TASK REQUIREMENTS: Repeat the entries below exactly, missing none.

DATA TO EXAMINE:

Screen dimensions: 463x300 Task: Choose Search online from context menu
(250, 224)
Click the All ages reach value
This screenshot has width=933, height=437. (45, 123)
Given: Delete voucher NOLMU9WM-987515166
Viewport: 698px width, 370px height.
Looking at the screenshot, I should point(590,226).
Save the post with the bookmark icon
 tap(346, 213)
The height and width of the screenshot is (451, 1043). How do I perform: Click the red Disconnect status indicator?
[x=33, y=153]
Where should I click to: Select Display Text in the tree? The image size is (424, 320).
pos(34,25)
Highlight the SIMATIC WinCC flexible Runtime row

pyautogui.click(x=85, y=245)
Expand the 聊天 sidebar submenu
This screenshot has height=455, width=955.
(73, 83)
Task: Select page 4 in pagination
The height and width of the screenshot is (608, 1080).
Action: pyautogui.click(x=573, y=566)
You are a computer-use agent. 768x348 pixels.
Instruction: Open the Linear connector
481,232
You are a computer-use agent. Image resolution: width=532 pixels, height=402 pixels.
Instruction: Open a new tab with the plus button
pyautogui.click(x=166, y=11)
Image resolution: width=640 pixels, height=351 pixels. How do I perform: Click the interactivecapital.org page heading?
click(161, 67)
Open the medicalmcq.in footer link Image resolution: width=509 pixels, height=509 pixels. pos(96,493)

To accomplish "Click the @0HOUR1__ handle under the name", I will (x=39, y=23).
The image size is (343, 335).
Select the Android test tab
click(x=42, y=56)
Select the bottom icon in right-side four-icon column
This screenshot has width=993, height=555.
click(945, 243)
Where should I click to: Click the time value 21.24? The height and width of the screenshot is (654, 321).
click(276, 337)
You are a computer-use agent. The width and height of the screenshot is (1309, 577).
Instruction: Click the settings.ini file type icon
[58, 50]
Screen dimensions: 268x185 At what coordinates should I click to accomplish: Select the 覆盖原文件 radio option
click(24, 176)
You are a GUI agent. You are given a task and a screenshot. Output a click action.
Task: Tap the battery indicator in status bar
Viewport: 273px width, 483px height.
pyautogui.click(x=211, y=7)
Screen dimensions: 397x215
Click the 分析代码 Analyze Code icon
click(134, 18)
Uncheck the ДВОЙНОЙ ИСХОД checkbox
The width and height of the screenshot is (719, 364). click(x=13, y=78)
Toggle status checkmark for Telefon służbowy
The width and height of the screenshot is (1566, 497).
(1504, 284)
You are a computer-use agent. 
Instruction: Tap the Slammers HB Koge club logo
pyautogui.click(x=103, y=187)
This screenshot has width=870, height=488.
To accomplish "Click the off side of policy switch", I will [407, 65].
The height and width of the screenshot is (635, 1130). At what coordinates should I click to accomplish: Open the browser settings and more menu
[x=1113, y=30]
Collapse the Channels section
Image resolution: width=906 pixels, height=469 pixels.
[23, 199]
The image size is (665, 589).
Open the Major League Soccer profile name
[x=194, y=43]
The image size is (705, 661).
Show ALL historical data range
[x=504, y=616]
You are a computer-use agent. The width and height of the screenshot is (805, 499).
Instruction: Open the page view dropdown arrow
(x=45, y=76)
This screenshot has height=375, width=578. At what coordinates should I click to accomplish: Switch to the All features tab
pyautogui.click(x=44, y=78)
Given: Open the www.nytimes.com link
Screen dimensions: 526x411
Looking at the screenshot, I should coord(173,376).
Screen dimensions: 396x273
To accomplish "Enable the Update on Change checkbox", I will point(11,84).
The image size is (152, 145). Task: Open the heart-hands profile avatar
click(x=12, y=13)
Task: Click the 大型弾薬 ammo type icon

COMPLETED EXERCISE:
Screen dimensions: 463x300 Task: Choose Search online from context menu
(250, 224)
Click the All ages reach value
This screenshot has width=933, height=437. (45, 123)
Given: Delete voucher NOLMU9WM-987515166
Viewport: 698px width, 370px height.
Looking at the screenshot, I should point(590,226).
Save the post with the bookmark icon
 tap(346, 213)
The height and width of the screenshot is (451, 1043). How do I perform: Click the red Disconnect status indicator?
[x=33, y=153]
Where should I click to: Select Display Text in the tree? The image size is (424, 320).
pos(34,25)
Highlight the SIMATIC WinCC flexible Runtime row

pyautogui.click(x=85, y=245)
Expand the 聊天 sidebar submenu
This screenshot has height=455, width=955.
(73, 83)
Task: Select page 4 in pagination
The height and width of the screenshot is (608, 1080).
Action: pyautogui.click(x=573, y=566)
You are a computer-use agent. 768x348 pixels.
Instruction: Open the Linear connector
481,232
You are a computer-use agent. Image resolution: width=532 pixels, height=402 pixels.
Instruction: Open a new tab with the plus button
pyautogui.click(x=166, y=11)
Image resolution: width=640 pixels, height=351 pixels. How do I perform: Click the interactivecapital.org page heading?
click(161, 67)
Open the medicalmcq.in footer link Image resolution: width=509 pixels, height=509 pixels. pos(96,493)

To accomplish "Click the @0HOUR1__ handle under the name", I will (x=39, y=23).
The image size is (343, 335).
Select the Android test tab
click(x=42, y=56)
Select the bottom icon in right-side four-icon column
This screenshot has width=993, height=555.
click(945, 243)
Where should I click to: Click the time value 21.24? The height and width of the screenshot is (654, 321).
click(276, 337)
You are a computer-use agent. The width and height of the screenshot is (1309, 577).
Instruction: Click the settings.ini file type icon
[58, 50]
Screen dimensions: 268x185 At what coordinates should I click to accomplish: Select the 覆盖原文件 radio option
click(24, 176)
You are a GUI agent. You are given a task and a screenshot. Output a click action.
Task: Tap the battery indicator in status bar
Viewport: 273px width, 483px height.
pyautogui.click(x=211, y=7)
Screen dimensions: 397x215
Click the 分析代码 Analyze Code icon
click(134, 18)
Uncheck the ДВОЙНОЙ ИСХОД checkbox
The width and height of the screenshot is (719, 364). click(x=13, y=78)
Toggle status checkmark for Telefon służbowy
The width and height of the screenshot is (1566, 497).
(1504, 284)
You are a computer-use agent. 
Instruction: Tap the Slammers HB Koge club logo
pyautogui.click(x=103, y=187)
This screenshot has width=870, height=488.
To accomplish "Click the off side of policy switch", I will [407, 65].
The height and width of the screenshot is (635, 1130). At what coordinates should I click to accomplish: Open the browser settings and more menu
[x=1113, y=30]
Collapse the Channels section
Image resolution: width=906 pixels, height=469 pixels.
[23, 199]
The image size is (665, 589).
Open the Major League Soccer profile name
[x=194, y=43]
The image size is (705, 661).
Show ALL historical data range
[x=504, y=616]
You are a computer-use agent. The width and height of the screenshot is (805, 499).
Instruction: Open the page view dropdown arrow
(x=45, y=76)
This screenshot has height=375, width=578. At what coordinates should I click to accomplish: Switch to the All features tab
pyautogui.click(x=44, y=78)
Given: Open the www.nytimes.com link
Screen dimensions: 526x411
Looking at the screenshot, I should coord(173,376).
Screen dimensions: 396x273
To accomplish "Enable the Update on Change checkbox", I will point(11,84).
The image size is (152, 145). Task: Open the heart-hands profile avatar
click(x=12, y=13)
Task: Click the 大型弾薬 ammo type icon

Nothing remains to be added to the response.